I agree that you may want to ask this on the history of math and science site. But, I can see it fitting here (added two tags to show this isn't the usual "help me solve/prove something" post)

It looks like you are actually concerned with two issues:

1. Why did probability need measure theory?
2. What differentiates measure-theoretic probability theory from measure theory.

@Rivers McForge gave a nice answer to (2) above as to how measure-theoretic probability relates to measure theory as a whole: it is restricted to studying measure spaces $$\left(\Omega, \mathcal{F},\mu\right)$$ whose measure, $$\mu$$, satisfies Kolmorogov's Axioms.

Note that this axiomatic approach leverages measure theory to provide a rigorous definition of the elements of a measure space, then it adds particulars (so ruling out large classes of measures that don't satisfy the axioms).

The advantage here is that we trade generality for the ability to prove more locally "powerful" theorems, since we are able to leverage Kolmorogov's axioms to prove more about a smaller class of measures.

Related question: What distinguishes measure theory and probability theory?

I'll focus on the second implicit question

Why did probability need measure theory?

This has been asked on this site before, so I'll link in the requisite posts here: why measure theory for probability?

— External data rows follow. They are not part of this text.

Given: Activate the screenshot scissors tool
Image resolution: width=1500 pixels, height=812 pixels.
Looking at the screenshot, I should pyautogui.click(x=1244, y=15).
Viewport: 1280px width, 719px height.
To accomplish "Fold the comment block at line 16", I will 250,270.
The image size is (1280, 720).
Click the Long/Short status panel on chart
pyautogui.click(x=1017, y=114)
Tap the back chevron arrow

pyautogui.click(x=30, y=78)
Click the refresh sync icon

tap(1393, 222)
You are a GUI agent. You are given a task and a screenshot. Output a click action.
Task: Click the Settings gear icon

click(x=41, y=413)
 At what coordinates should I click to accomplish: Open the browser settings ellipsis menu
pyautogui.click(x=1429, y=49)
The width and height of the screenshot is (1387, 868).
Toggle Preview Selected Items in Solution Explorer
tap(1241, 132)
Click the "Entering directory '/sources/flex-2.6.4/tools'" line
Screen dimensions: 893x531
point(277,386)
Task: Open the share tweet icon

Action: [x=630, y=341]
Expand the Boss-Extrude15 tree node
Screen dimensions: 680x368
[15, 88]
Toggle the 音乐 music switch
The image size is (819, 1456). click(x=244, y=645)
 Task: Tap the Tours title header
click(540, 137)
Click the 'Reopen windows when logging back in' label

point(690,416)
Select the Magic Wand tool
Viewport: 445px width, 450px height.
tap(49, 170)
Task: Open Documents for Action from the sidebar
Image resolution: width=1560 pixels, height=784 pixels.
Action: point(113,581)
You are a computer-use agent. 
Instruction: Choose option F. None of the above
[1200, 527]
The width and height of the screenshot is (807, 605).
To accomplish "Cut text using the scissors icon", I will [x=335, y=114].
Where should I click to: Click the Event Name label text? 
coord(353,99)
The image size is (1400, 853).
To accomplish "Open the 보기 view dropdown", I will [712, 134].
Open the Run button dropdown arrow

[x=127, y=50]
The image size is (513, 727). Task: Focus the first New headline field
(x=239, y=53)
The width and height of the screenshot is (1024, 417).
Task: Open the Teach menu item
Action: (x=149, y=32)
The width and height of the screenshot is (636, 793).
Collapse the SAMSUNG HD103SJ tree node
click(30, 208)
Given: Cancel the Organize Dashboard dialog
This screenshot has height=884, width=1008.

There is also a nice little video where a mathematician (post-doc at the time) explains this exact question that we all go through when we see measure-theoretic probability: https://www.youtube.com/watch?v=RjPXfUT7Odo

For me, the take-way I got when I tried to answer this for myself was:

Measure theory is an elegant and very useful mathematical language to express probability theory -- in a way that would be very clumsy or imprecise otherwise (e.g., defining what constitutes a consistent event space).

However, this isn't merely aesthetic -- the beauty of measure theory is that you get a couple very powerful theoretical tools:

1. Lebesgue Integration: It allows you to sensibly integrate a much wider array of expressions than Riemann integral we all learn in Calc 101.
2. Dominated Convergence Theorem to prove different types of convergence of random variables.
3. The ability generalize beyond continuous and discrete sample spaces to all kinds of others (e.g., mixed spaces, function spaces, and more esoteric things that cannot nicely map to things on the Real number line).